All these are signs she's probably ready to make the switch. It can take a few weeks of some bumpy days when you switch her from two naps to one, as it usually doesn't happen overnight.

MEMBER QUESTION:
My 4-and-1/2-month-old baby wakes at around midnight and demands a bottle. Then he sleeps until sometime between 5 and 6 a.m., when he's hungry again. Is he demanding the midnight bottle out of habit or because he really needs it?

MINDELL:
One thing you may want to try is getting him up and feeding him before you head to bed, around 10 or 11 p.m. This way, if he wakes up at midnight you'll know that he really isn't hungry.

Adding a focal feeding will probably make it so that he can either sleep through or just get up for his 5 a.m. bottle.

"To help her make the transition, you may want the Sleep Fairy to visit and leave a present if she sleeps in her bed all night."

MEMBER QUESTION:
I can't get my 4-and-1/2-year-old daughter to stay in her bed at night. She gets up every night, early morning and gets in bed with me. This has gone on since we moved into a new house almost a year ago.

MINDELL:
At this point it's probably pure habit that she's waking up every night and coming to your bed. To make a change, be sure to bring her back to her bed every single time she heads your way.
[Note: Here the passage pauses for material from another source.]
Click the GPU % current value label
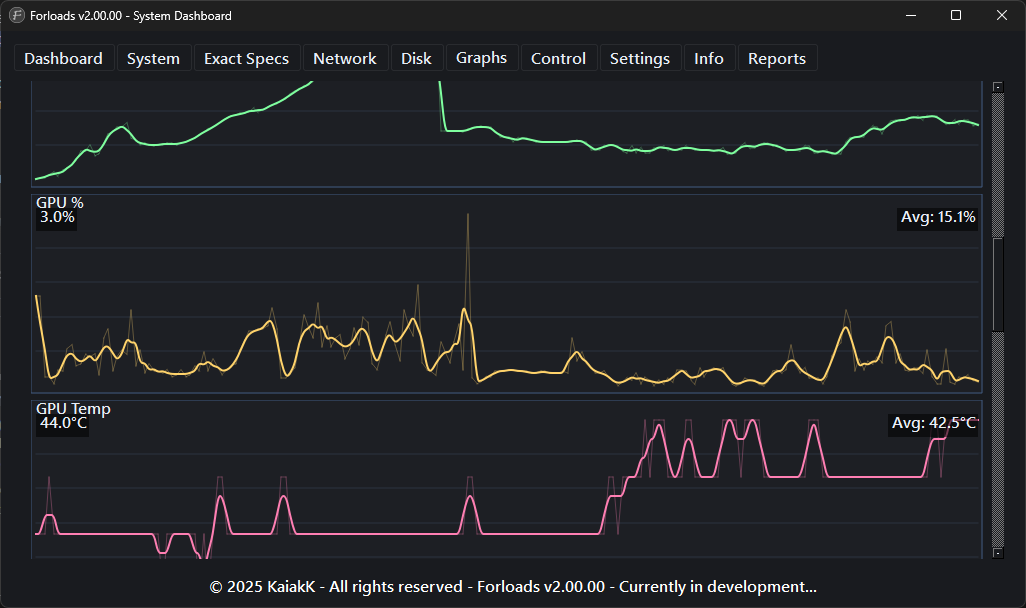Viewport: 1026px width, 608px height. point(57,217)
To help her make the transition, you may want the Sleep Fairy to visit and leave a present if she sleeps in her bed all night. Sleep Fairies often leave a sticker or a penny or a note to let your little girl know that she's done a good job.

Start with having the Sleep Fairy reward her if she sleeps in her own bed all night, even if you have to return her during the night. Once that is going well, you can then have the Sleep Fairy come only if she stays in her bed all night without coming to you.
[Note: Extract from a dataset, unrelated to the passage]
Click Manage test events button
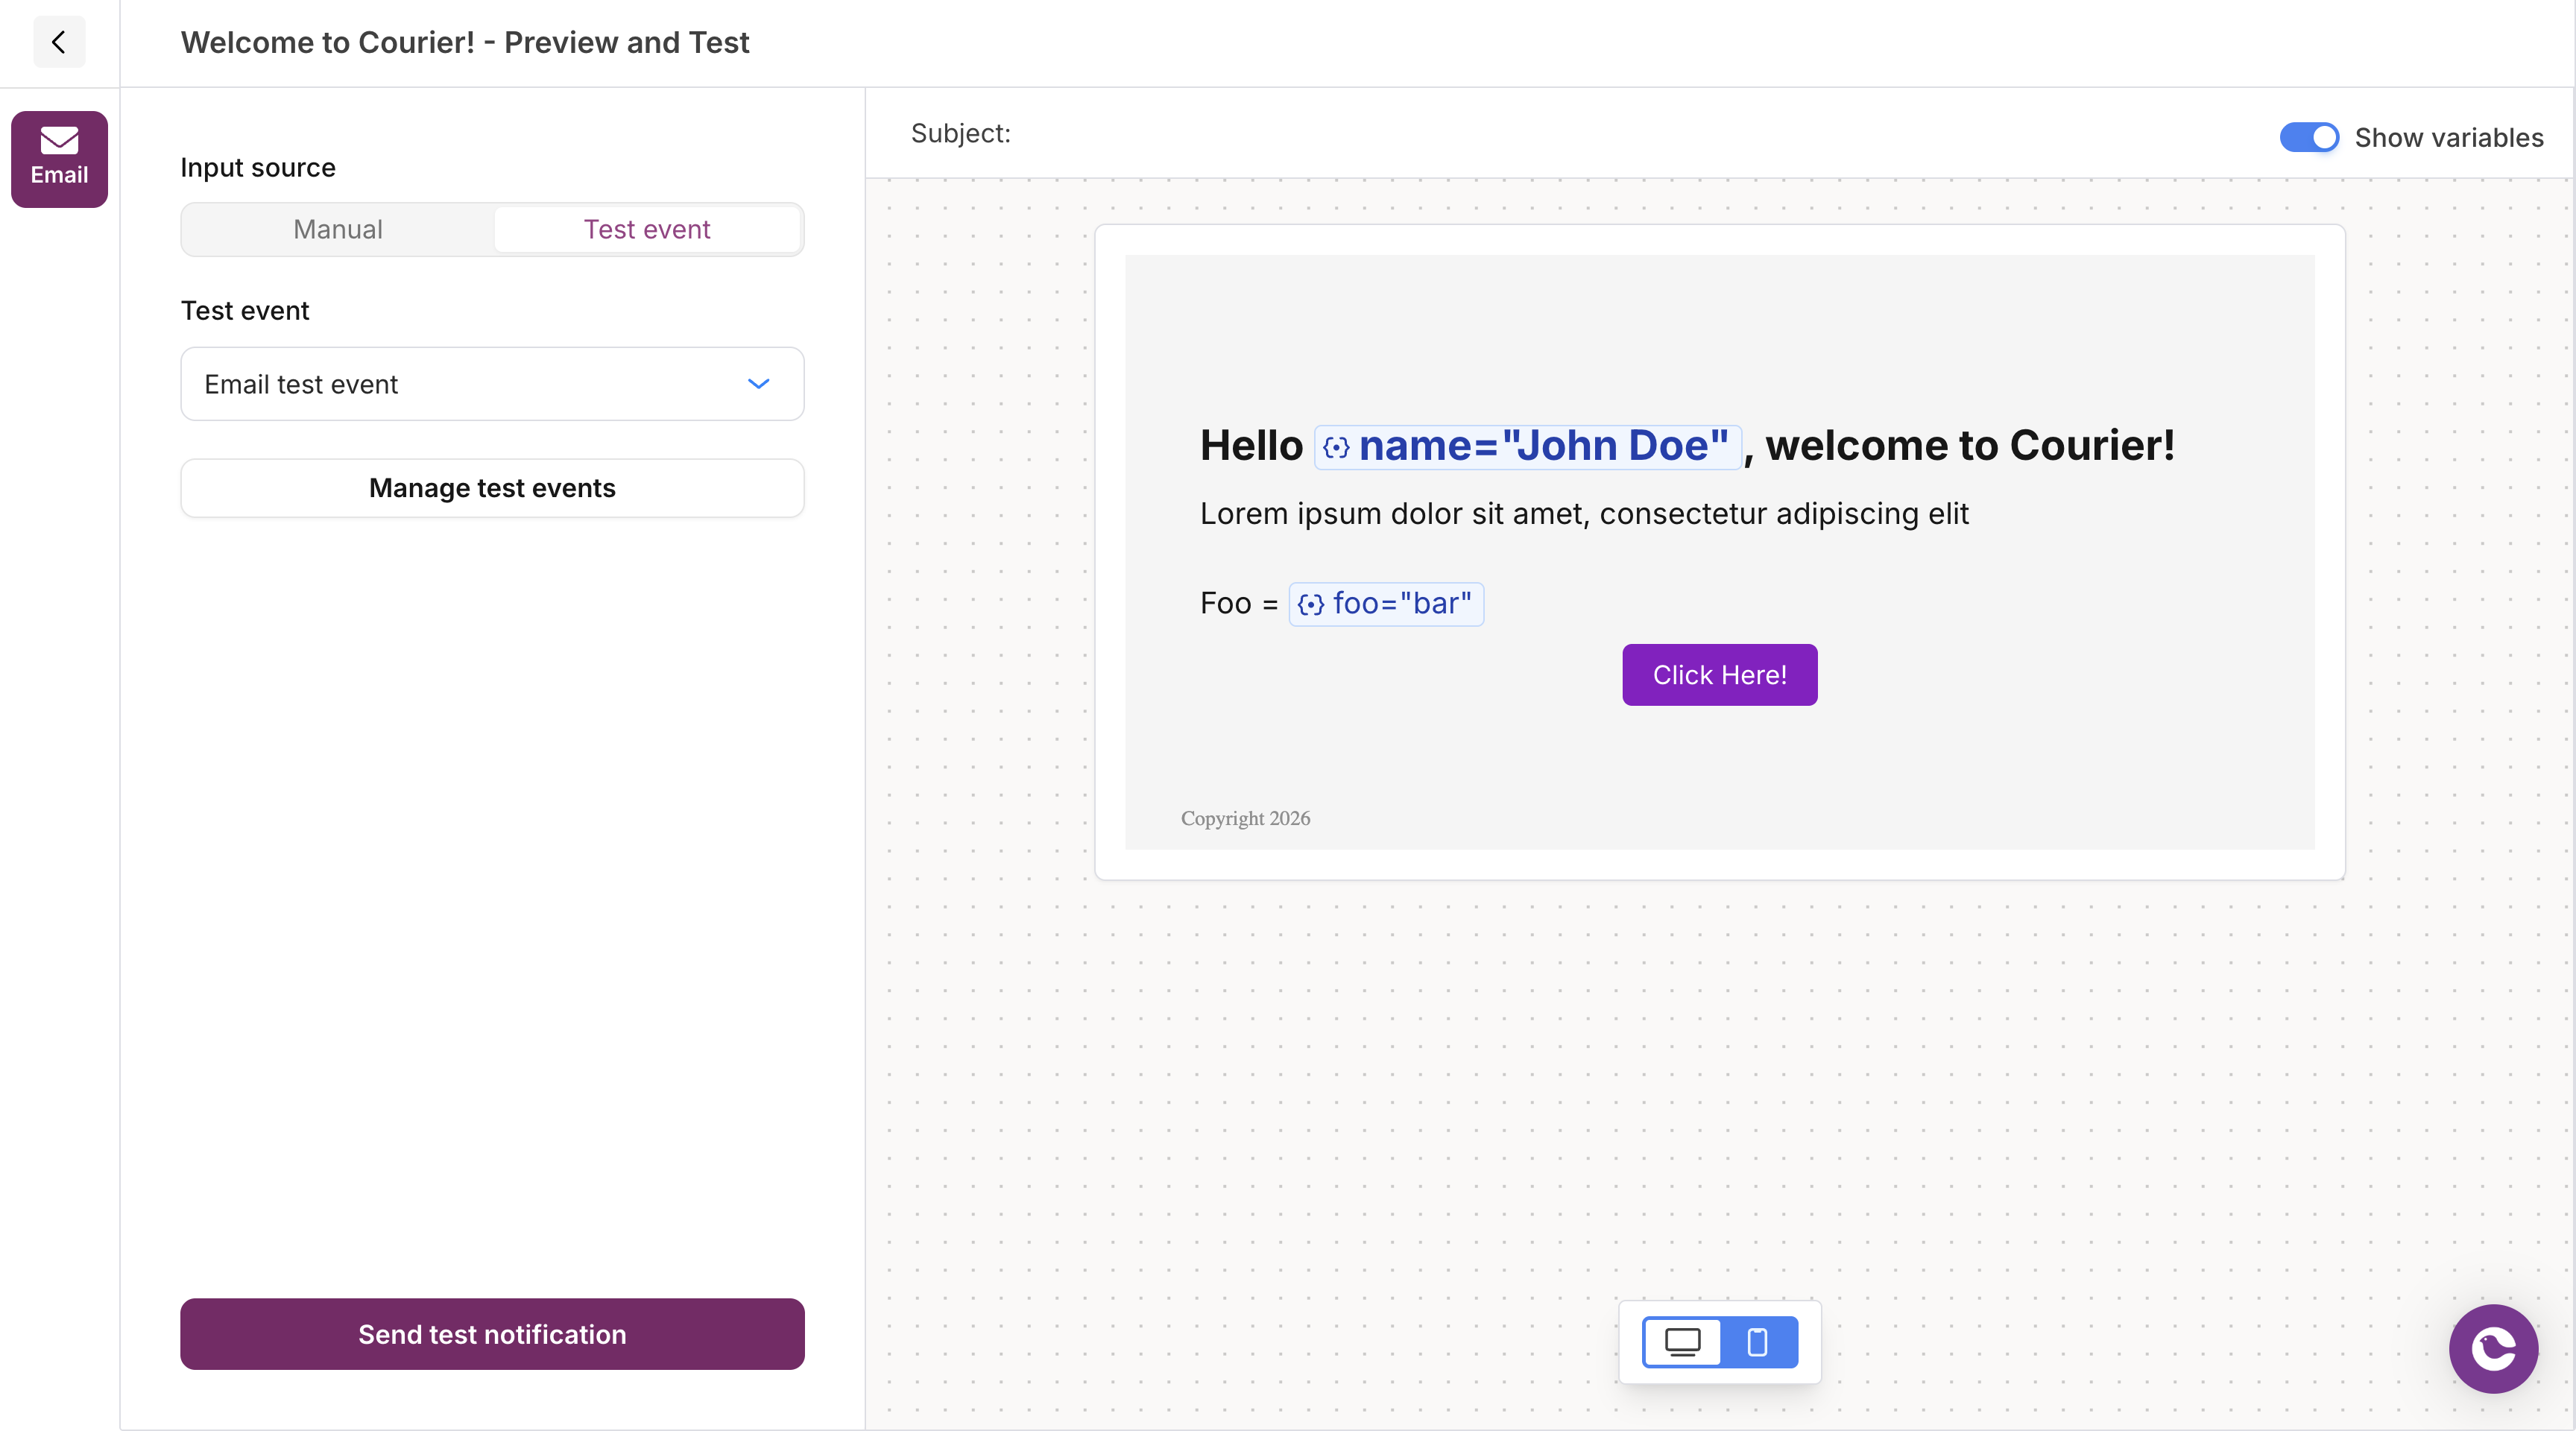Viewport: 2576px width, 1431px height. click(x=492, y=488)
So start with a step where you know she can be successful, and you'll likely find that things will change quickly.

MEMBER QUESTION:
A friend of mine has a sick 19-month-old child who has had a cough for a couple of months; he can't get through the night without waking up once or twice. He then cries until his mom comforts him back to sleep. When is it OK to let him cry and when is it OK to comfort him?

MINDELL:
At this point with such a persistent cough, his parents should really check out what's going on. Some things like asthma can lead to nighttime coughing. While they're figuring this out, please have them comfort him during the night. It sounds like he's having a hard time.

MEMBER QUESTION:
My 5-year-old refuses to go to sleep. She insists on keeping the light on all night. When we try to leave her room at night she either becomes hysterical or keeps finding excuses to get out of bed. She usually falls asleep around 11:00.

MINDELL:
Start by moving her bedtime routine close to the time that she typically falls asleep, so start at 10:30 expecting her to fall asleep at 11:00. Don't worry. Later on you can start moving her bedtime earlier by 15 minutes every day or two.
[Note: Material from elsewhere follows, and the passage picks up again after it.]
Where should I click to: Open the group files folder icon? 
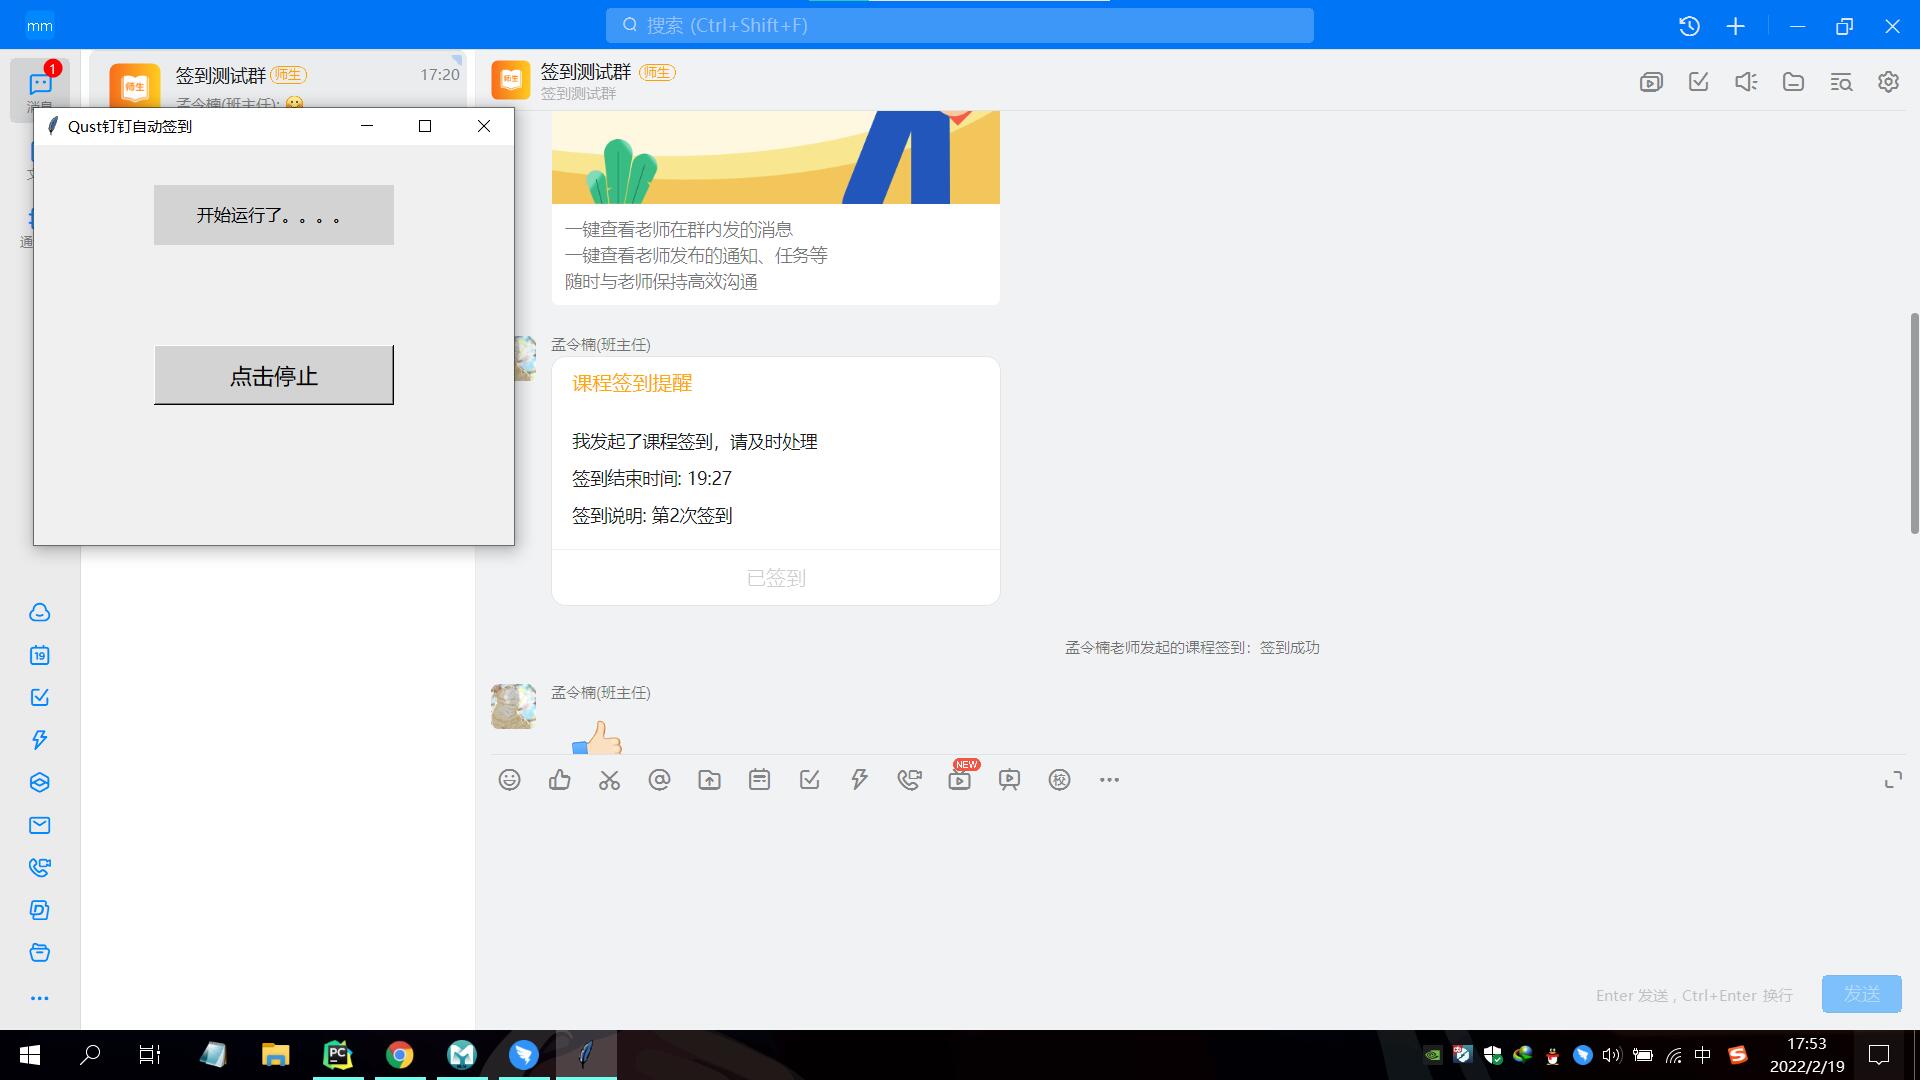(1793, 82)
Second, try to calm things down by staying with her at bedtime until she falls asleep. In a few days, you can start moving yourself out of the bedroom at bedtime, moving several feet away every few nights.

The key to the whole thing is being consistent and being clear about bedtime rules, and at the same time, being as boring as possible so you don't get into long discussions about what she is and is not allowed to do. Slow and steady changes and being completely consistent is going to help you make a change.

MEMBER QUESTION:
My son is almost 7 years old and cannot fall asleep at night. He is up until 11, 12, 1 or 2 a.m. and then cannot get up for school. He does not know why he can't sleep but it is really bothering all of us. He was crying the other night for us to give him a sleeping pill. I don't know what to do. Our pediatrician says there is nothing he can do.

MINDELL:
Given how long it's been going on, it's well worth consulting with a pediatric specialist. Either your doctor can give you a referral or try contacting a children's hospital in your area. I understand there aren't that many pediatric sleep specialists out there, but hopefully there is one close by you.

"The same National Sleep Foundation poll that found that televisions and caffeine caused sleep problems, also found that including reading at bedtime, whether you are reading to your child or your child is reading to you, was related to more sleep and fewer sleep problems."